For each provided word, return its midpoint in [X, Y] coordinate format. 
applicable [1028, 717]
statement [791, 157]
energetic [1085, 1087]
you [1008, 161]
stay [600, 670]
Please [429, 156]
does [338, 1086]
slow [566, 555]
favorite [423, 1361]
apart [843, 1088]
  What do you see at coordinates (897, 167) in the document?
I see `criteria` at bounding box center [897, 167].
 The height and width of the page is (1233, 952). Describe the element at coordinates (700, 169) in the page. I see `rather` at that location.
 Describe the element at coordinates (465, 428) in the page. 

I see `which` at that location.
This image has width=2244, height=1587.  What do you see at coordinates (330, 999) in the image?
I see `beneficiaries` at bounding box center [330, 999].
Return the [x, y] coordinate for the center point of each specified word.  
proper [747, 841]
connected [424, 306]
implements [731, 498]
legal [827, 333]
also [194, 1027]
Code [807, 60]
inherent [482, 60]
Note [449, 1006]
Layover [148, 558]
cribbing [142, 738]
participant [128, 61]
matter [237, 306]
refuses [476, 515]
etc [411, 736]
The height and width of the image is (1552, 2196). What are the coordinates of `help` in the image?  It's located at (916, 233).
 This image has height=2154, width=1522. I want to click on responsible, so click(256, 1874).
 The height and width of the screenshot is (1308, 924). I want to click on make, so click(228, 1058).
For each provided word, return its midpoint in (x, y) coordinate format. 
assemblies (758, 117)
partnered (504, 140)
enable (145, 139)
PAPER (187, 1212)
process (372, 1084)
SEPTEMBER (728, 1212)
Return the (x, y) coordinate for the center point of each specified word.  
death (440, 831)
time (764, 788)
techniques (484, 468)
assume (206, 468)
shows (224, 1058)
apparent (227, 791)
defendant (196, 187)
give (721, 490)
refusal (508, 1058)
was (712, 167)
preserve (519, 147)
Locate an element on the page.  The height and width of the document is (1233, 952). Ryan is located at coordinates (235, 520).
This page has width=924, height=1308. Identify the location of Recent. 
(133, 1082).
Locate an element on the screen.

◆ **PROBLEM DESCRIPTION**: Render the lines above as a Markdown table with the columns Row and Line text, numbering each row and omitting blank lines.

◆ **WRITTEN RESPONSE**:
| Row | Line text |
|---|---|
| 1 | For each provided word, return its midpoint in [X, Y] coordinate format.  |
| 2 | applicable [1028, 717] |
| 3 | statement [791, 157] |
| 4 | energetic [1085, 1087] |
| 5 | you [1008, 161] |
| 6 | stay [600, 670] |
| 7 | Please [429, 156] |
| 8 | does [338, 1086] |
| 9 | slow [566, 555] |
| 10 | favorite [423, 1361] |
| 11 | apart [843, 1088] |
| 12 |   What do you see at coordinates (897, 167) in the document? |
| 13 | I see `criteria` at bounding box center [897, 167]. |
| 14 |  The height and width of the page is (1233, 952). Describe the element at coordinates (700, 169) in the page. I see `rather` at that location. |
| 15 |  Describe the element at coordinates (465, 428) in the page.  |
| 16 | I see `which` at that location. |
| 17 | This image has width=2244, height=1587.  What do you see at coordinates (330, 999) in the image? |
| 18 | I see `beneficiaries` at bounding box center [330, 999]. |
| 19 | Return the [x, y] coordinate for the center point of each specified word.   |
| 20 | proper [747, 841] |
| 21 | connected [424, 306] |
| 22 | implements [731, 498] |
| 23 | legal [827, 333] |
| 24 | also [194, 1027] |
| 25 | Code [807, 60] |
| 26 | inherent [482, 60] |
| 27 | Note [449, 1006] |
| 28 | Layover [148, 558] |
| 29 | cribbing [142, 738] |
| 30 | participant [128, 61] |
| 31 | matter [237, 306] |
| 32 | refuses [476, 515] |
| 33 | etc [411, 736] |
| 34 | The height and width of the image is (1552, 2196). What are the coordinates of `help` in the image?  It's located at (916, 233). |
| 35 |  This image has height=2154, width=1522. I want to click on responsible, so click(256, 1874). |
| 36 |  The height and width of the screenshot is (1308, 924). I want to click on make, so click(228, 1058). |
| 37 | For each provided word, return its midpoint in (x, y) coordinate format.  |
| 38 | assemblies (758, 117) |
| 39 | partnered (504, 140) |
| 40 | enable (145, 139) |
| 41 | PAPER (187, 1212) |
| 42 | process (372, 1084) |
| 43 | SEPTEMBER (728, 1212) |
| 44 | Return the (x, y) coordinate for the center point of each specified word.   |
| 45 | death (440, 831) |
| 46 | time (764, 788) |
| 47 | techniques (484, 468) |
| 48 | assume (206, 468) |
| 49 | shows (224, 1058) |
| 50 | apparent (227, 791) |
| 51 | defendant (196, 187) |
| 52 | give (721, 490) |
| 53 | refusal (508, 1058) |
| 54 | was (712, 167) |
| 55 | preserve (519, 147) |
| 56 | Locate an element on the page.  The height and width of the document is (1233, 952). Ryan is located at coordinates (235, 520). |
| 57 | This page has width=924, height=1308. Identify the location of Recent.  |
| 58 | (133, 1082). |
| 59 | Locate an element on the screen. |